> WHAT THE TASK REQUIRES
Exactly as written, retype the listing below, omitting the pictures.

++++++

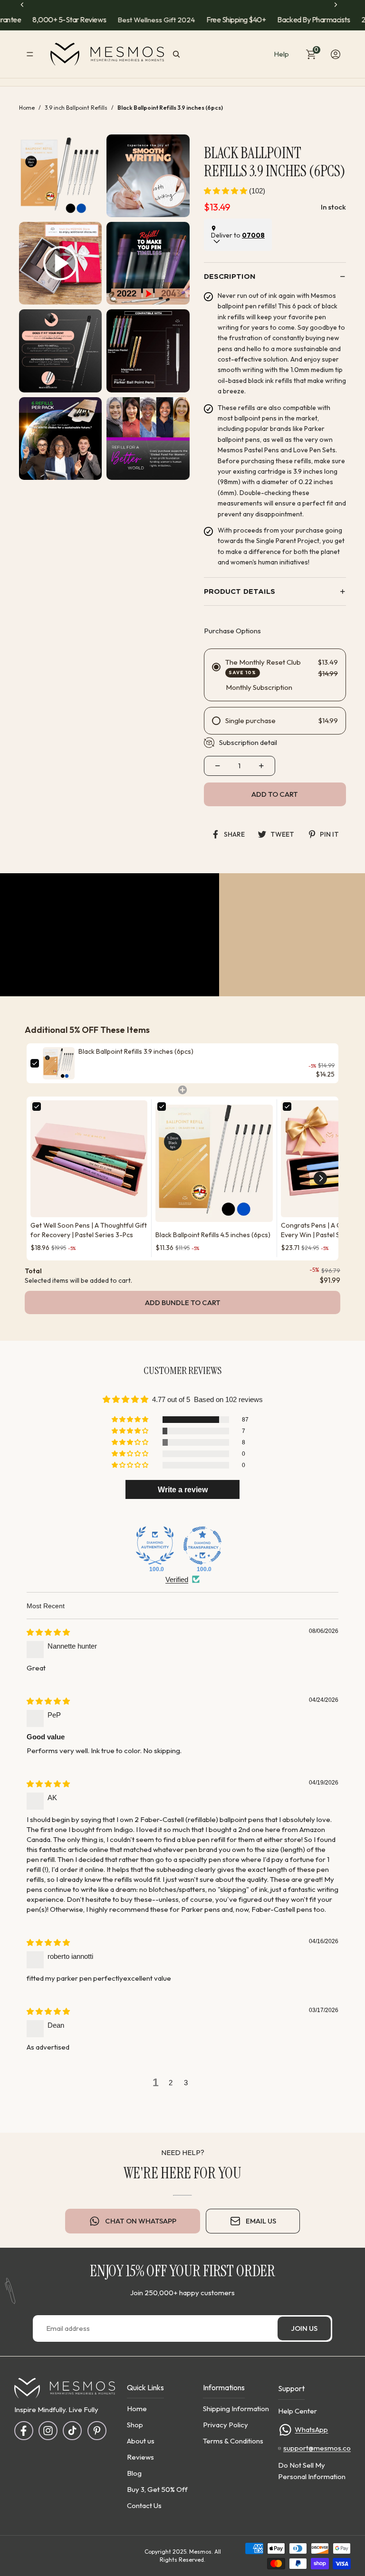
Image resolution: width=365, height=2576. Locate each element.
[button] (226, 190)
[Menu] (30, 54)
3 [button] (186, 2082)
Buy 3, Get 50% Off (157, 2488)
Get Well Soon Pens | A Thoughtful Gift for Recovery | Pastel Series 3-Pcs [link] (88, 1230)
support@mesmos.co (317, 2447)
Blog (134, 2472)
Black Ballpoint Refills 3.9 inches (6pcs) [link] (135, 1051)
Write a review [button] (183, 1489)
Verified (176, 1579)
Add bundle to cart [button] (183, 1302)
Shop (135, 2424)
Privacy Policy (225, 2424)
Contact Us (144, 2504)
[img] (48, 1632)
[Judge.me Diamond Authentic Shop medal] (155, 1546)
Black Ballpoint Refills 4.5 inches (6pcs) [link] (212, 1234)
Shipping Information (236, 2408)
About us (140, 2440)
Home (27, 107)
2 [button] (171, 2082)
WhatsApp (311, 2429)
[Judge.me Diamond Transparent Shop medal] (202, 1546)
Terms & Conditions (233, 2440)
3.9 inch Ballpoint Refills (76, 107)
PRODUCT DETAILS (239, 591)
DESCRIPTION (230, 276)
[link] (59, 1063)
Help (281, 53)
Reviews (140, 2456)
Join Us (304, 2328)
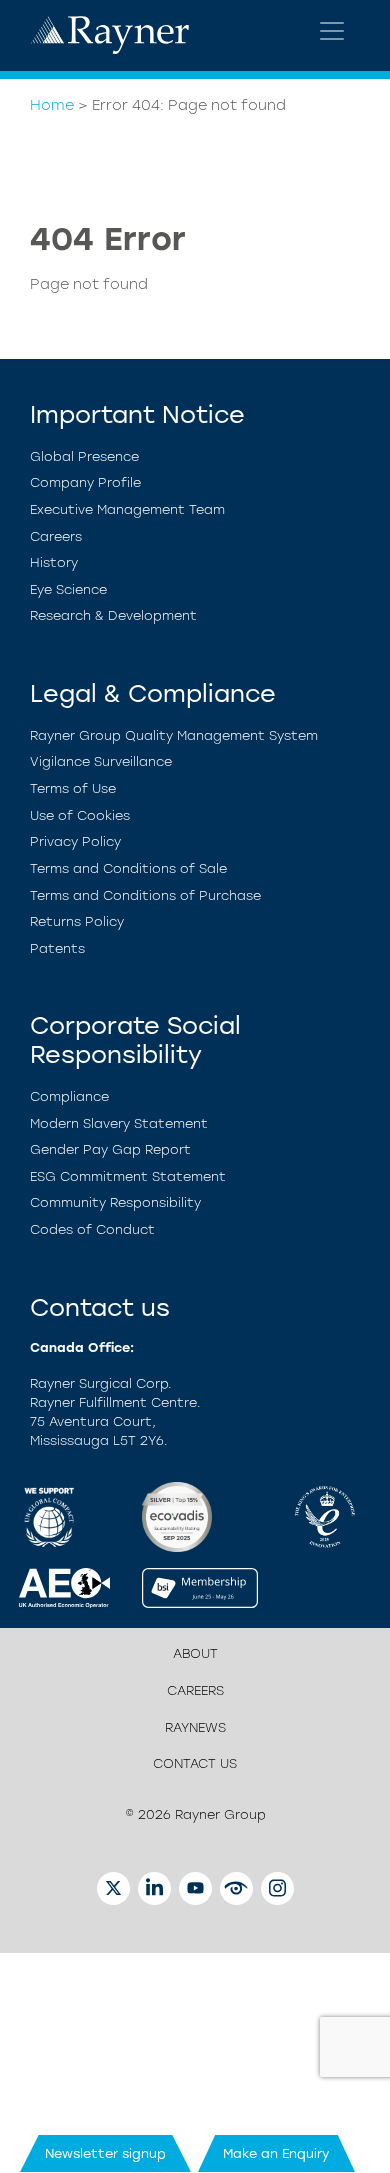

++++++

> SOLUTION TO THE PROBLEM
Image resolution: width=365, height=2576. Locate each element.
[button] (226, 190)
[Menu] (30, 54)
3 [button] (186, 2082)
Buy 3, Get 50% Off (157, 2488)
Get Well Soon Pens | A Thoughtful Gift for Recovery | Pastel Series 3-Pcs [link] (88, 1230)
support@mesmos.co (317, 2447)
Blog (134, 2472)
Black Ballpoint Refills 3.9 inches (6pcs) [link] (135, 1051)
Write a review [button] (183, 1489)
Verified (176, 1579)
Add bundle to cart [button] (183, 1302)
Shop (135, 2424)
Privacy Policy (225, 2424)
Contact Us (144, 2504)
[img] (48, 1632)
[Judge.me Diamond Authentic Shop medal] (155, 1546)
Black Ballpoint Refills 4.5 inches (6pcs) [link] (212, 1234)
Shipping Information (236, 2408)
About us (140, 2440)
Home (27, 107)
2 [button] (171, 2082)
WhatsApp (311, 2429)
[Judge.me Diamond Transparent Shop medal] (202, 1546)
Terms & Conditions (233, 2440)
3.9 inch Ballpoint Refills (76, 107)
PRODUCT DETAILS (239, 591)
DESCRIPTION (230, 276)
[link] (59, 1063)
Help (281, 53)
Reviews (140, 2456)
Join Us (304, 2328)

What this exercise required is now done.